··· Text excerpt

That means that there is a new memory cell occupation for the new value.

(That make me think about the “garbage collection” of the values no more bonded).

Is it correct?

Also how can I have the pointer to old values (for other processes, for example). I think I can not.

(and yes:

%{ conv | resp_body: “Bears, Lions, Tigers” }

this was a mistake of my interpretation).

That works in this way, because this a closure to previous value. I think a different topic in respect to re-binding. It isn’t?

Yes, but it is about immutability. In languages with mutability you can change value of a and it will change in the closure. It is how “old-school” private members in JS worked:

function Counter() {
  var value = 0;

  return {
    inc: function() { value += 1; return value; },
    dec: function() { value -= 1; return value; }
  }
}

var counter = Counter();

counter.inc() // => 1
counter.inc() // => 2
counter.dec() // => 1

Simplifying things - yes. However sometimes new binding can reuse old value due to compiler optimisations, for example:

def foo({a, b}) when a > 10, do: {a, b}

Can reuse tuple, so in the end it will be the same as:

def foo({a, _} = tuple) when a > 10, do: tuple

Instead of creating new tuple.

However conceptually you can assume that each assignment will use new memory cell. That will simplify the reasoning.

······

Exercises:
1. In the thread on immutability and rebinding, what can compiler optimizations sometimes allow a new binding to do?
2. Sum up the thread on immutability and rebinding in two sentences.
3. Extend the thread on immutability and rebinding with a further reply that begins after its final sentence.
The lines that come after this thread aren't needed.

··· Rows

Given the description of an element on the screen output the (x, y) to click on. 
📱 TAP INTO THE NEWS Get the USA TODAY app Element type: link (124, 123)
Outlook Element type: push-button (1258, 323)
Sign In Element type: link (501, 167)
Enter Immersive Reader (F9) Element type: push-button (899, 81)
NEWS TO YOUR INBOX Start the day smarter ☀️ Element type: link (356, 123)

······
··· Rows

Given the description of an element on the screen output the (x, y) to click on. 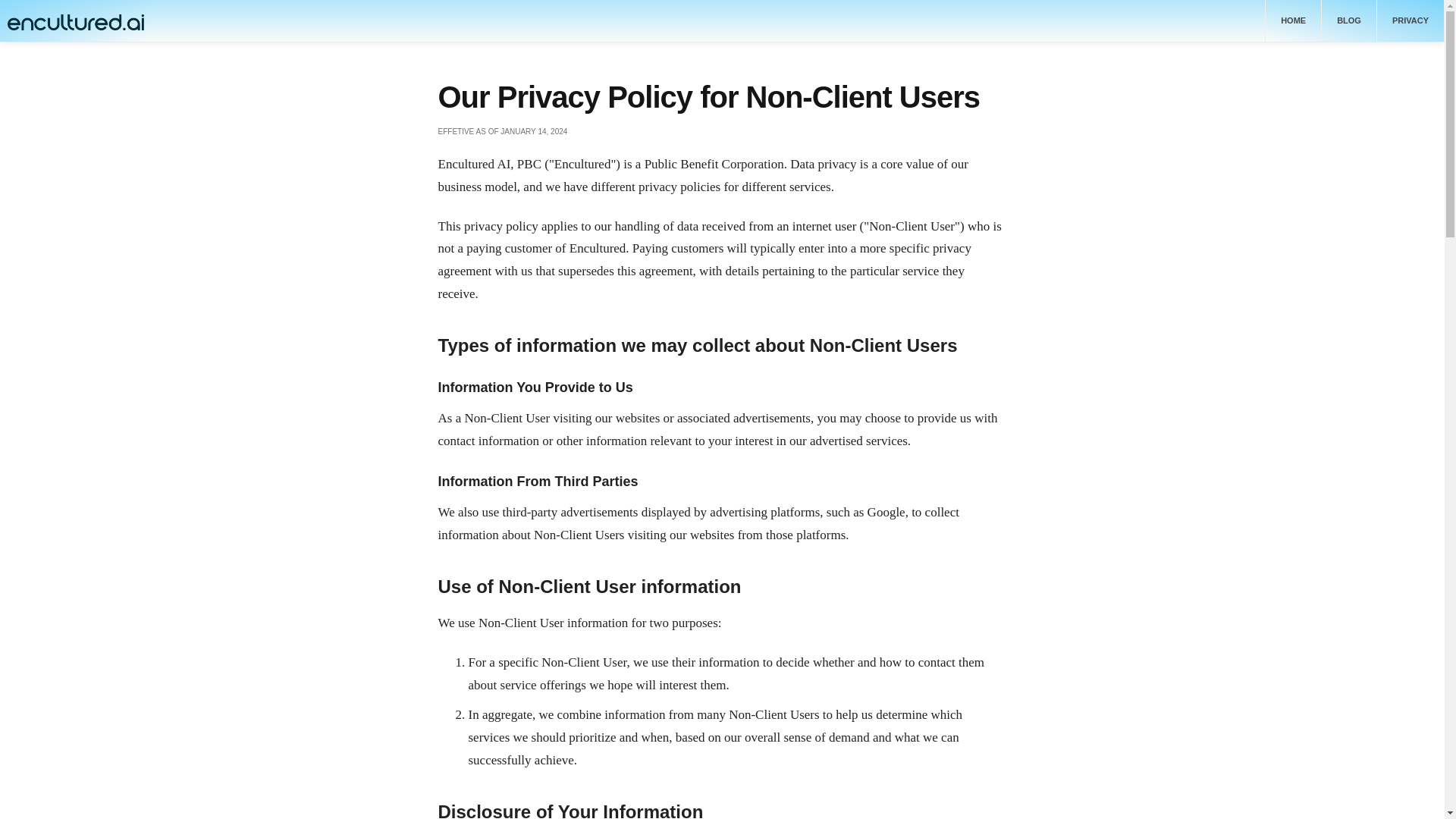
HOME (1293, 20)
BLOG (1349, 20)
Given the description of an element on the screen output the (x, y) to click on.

······
··· Rows

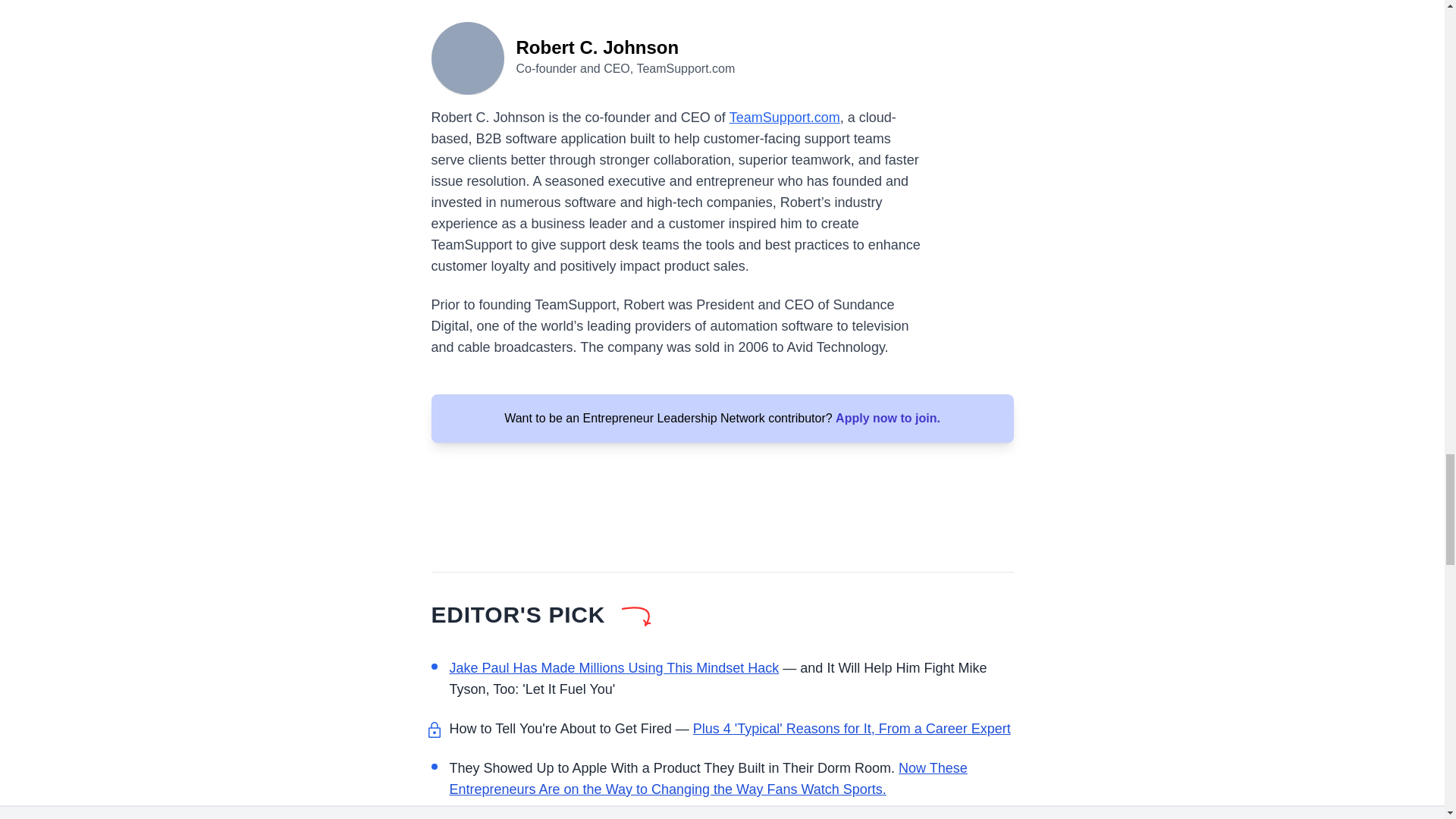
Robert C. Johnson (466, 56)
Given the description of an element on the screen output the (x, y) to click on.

······

Answers by task:
1. Reuse an old value, such as reusing a tuple instead of creating a new one.

2. A poster asks whether binding a new value takes up new memory, wonders about collecting values that are no longer bound, and asks whether closure behavior is a separate topic from rebinding. The reply ties closures to immutability, contrasts them with a mutable JS counter, and notes that compilers may reuse old values such as a tuple, though it is simpler to assume each assignment uses new memory.

3.
2 Likes

That works in this way, because this a closure to previous value. I think a different topic in respect to re-binding. It isn’t?

I guess you are right, it is actually about scope. But it generally helps to understand how variables behave in Elixir.

Also how can I have the pointer to old values (for other processes, for example). I think I can not.

You cannot, unless of course you keep a variable bound to it. Processes do not share memory (with a few exceptions), so if you pass a value to another process the value be copied to the other process own memory space.

That means that there is a new memory cell occupation for the new value.

As @hauleth said values can be reused but also values like the first a in basic code like a = 1; do_stuff(a); a = 2 will typically only exist on the stack as they are short lived.

1 Like

Thank you all for your replies!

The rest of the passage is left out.